If you were going to interview someone in Silicon Valley about our profession, who would you pick and what would be your reasons?

Well, I would talk to Monica Ertel over at Apple. A.--highly visible, B.--gets a great deal of support from Apple, support with regard to...she goes to all kinds of wonderful conferences, stays on top of and ahead of a lot of what's going on and certainly having been on the board in the last couple of years I've been able to...I sort of new that about her to some extent, but I've never really had the opportunity to talk with her to the length that I've had the last couple of years. So, she would almost be the first person I would go to. There are some other people certainly in our profession that I would talk to. People, again, that are predominantly working in the high-tech industry and who've got to being staying on top of that. So that would be like a set of people who would include for example, Linda Vinker, some of the things that are going on over at Adobe. And when you talk about everything being full-text online that's a lot of it I understand that Adobe is really getting into seeing as the future. Then you have to look at, know for example about some of these big projects, for example the project that NASA's involved with, so I would talk to Mary [Walsh] or you, or some other people over at NASA to see how that electronic library kind of project is going on. And identify people that are involved in those kinds of programs, and those are the people that I would go to.

Exercise details.
Do the following statements agree with the interview excerpt? Answer yes or no for each and quote the words from the excerpt that decide it.
1. The speaker would go to Monica Ertel almost before anyone else.
2. The speaker says Monica Ertel gets little support from Apple.
3. The speaker would ask people at NASA how an electronic library project is going.
The records come from a separate source and are unrelated to the interview excerpt.

Record set.

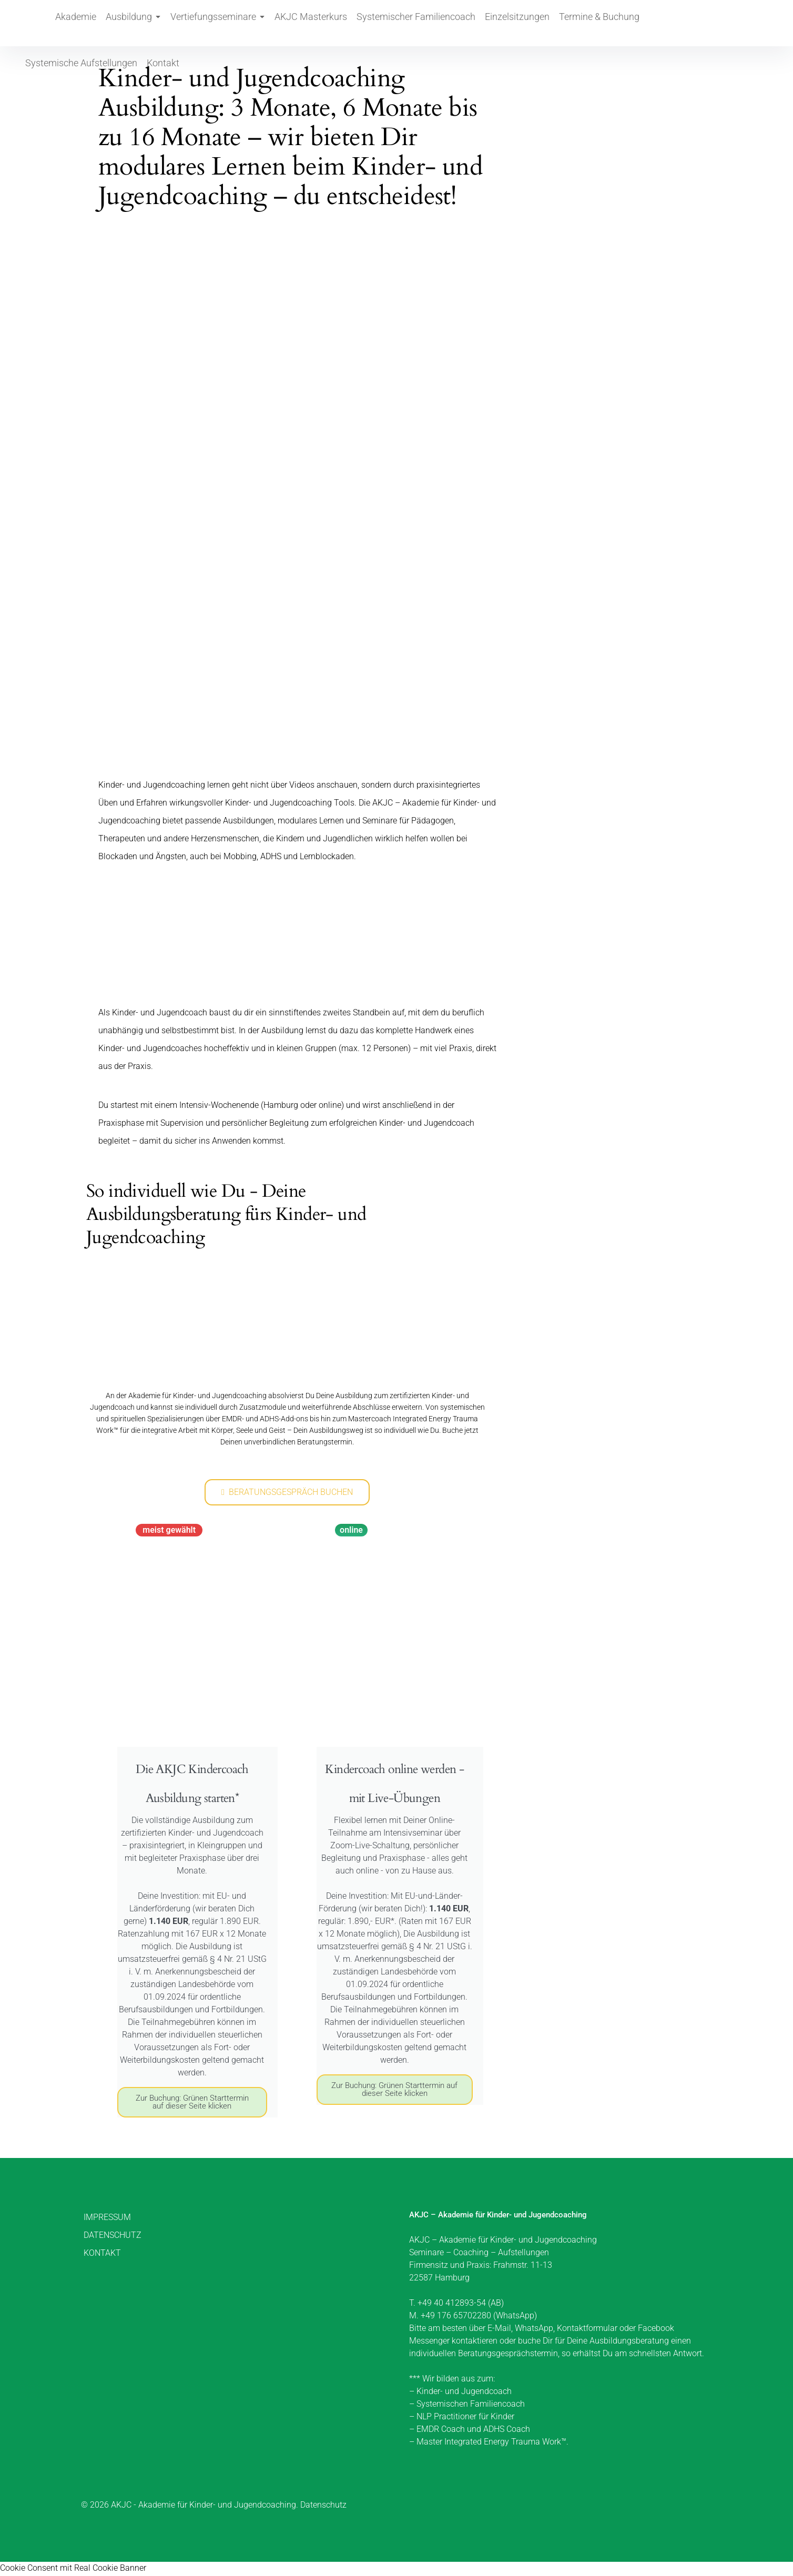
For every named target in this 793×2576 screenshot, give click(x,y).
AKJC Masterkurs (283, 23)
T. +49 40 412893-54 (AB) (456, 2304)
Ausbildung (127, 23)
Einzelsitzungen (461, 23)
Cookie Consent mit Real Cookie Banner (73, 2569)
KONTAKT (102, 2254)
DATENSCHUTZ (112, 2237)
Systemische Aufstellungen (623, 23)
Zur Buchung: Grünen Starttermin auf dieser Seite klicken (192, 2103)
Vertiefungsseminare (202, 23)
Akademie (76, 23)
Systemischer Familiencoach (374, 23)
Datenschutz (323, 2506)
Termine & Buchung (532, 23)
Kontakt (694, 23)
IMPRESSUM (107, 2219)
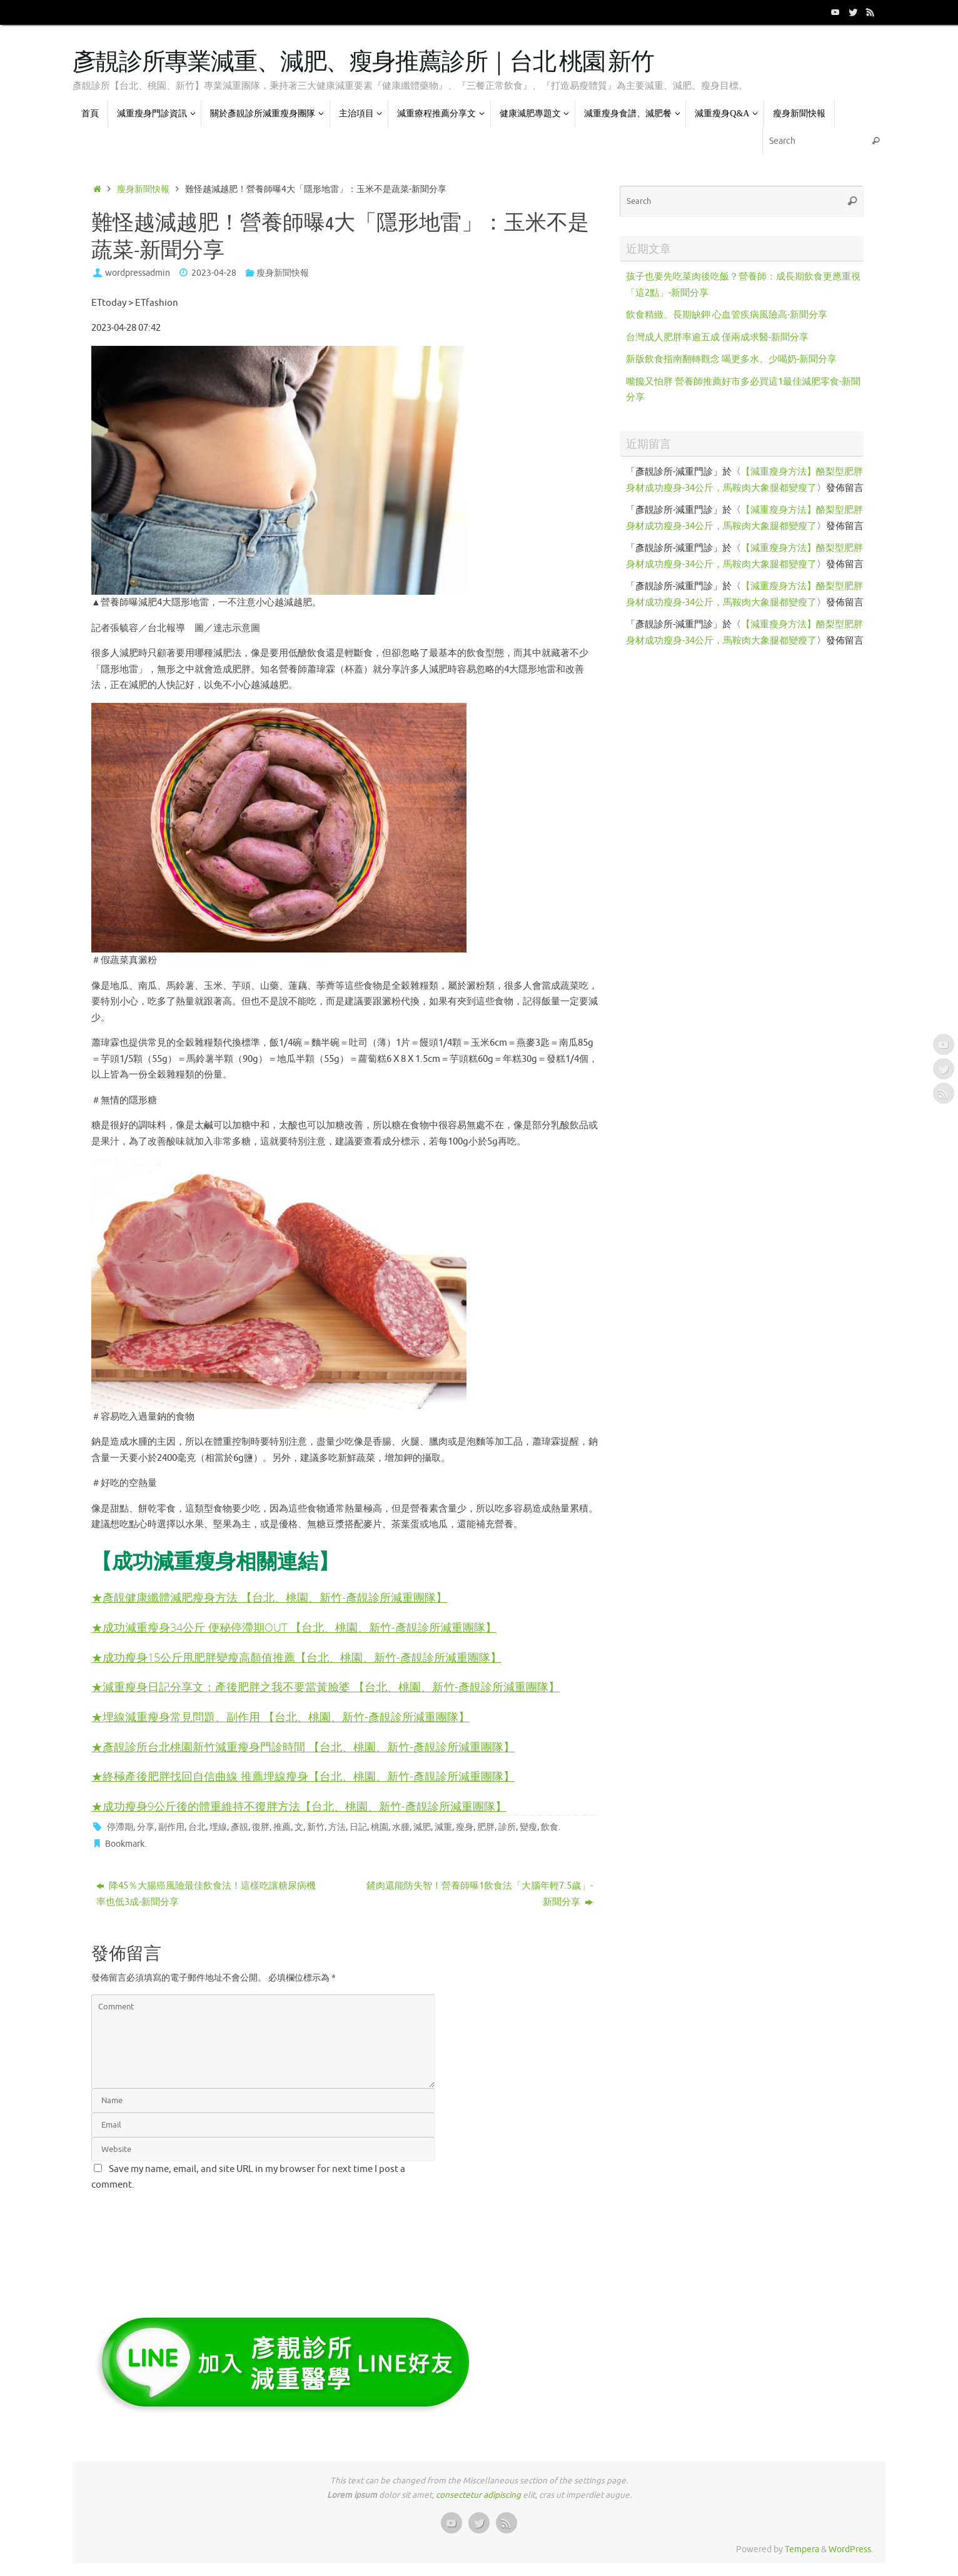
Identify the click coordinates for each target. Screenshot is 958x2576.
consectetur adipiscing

Task answer.
1. Yes: "she would almost be the first person I would go to"
2. No: "gets a great deal of support from Apple"
3. Yes: "some other people over at NASA to see how that electronic library kind of project is going on"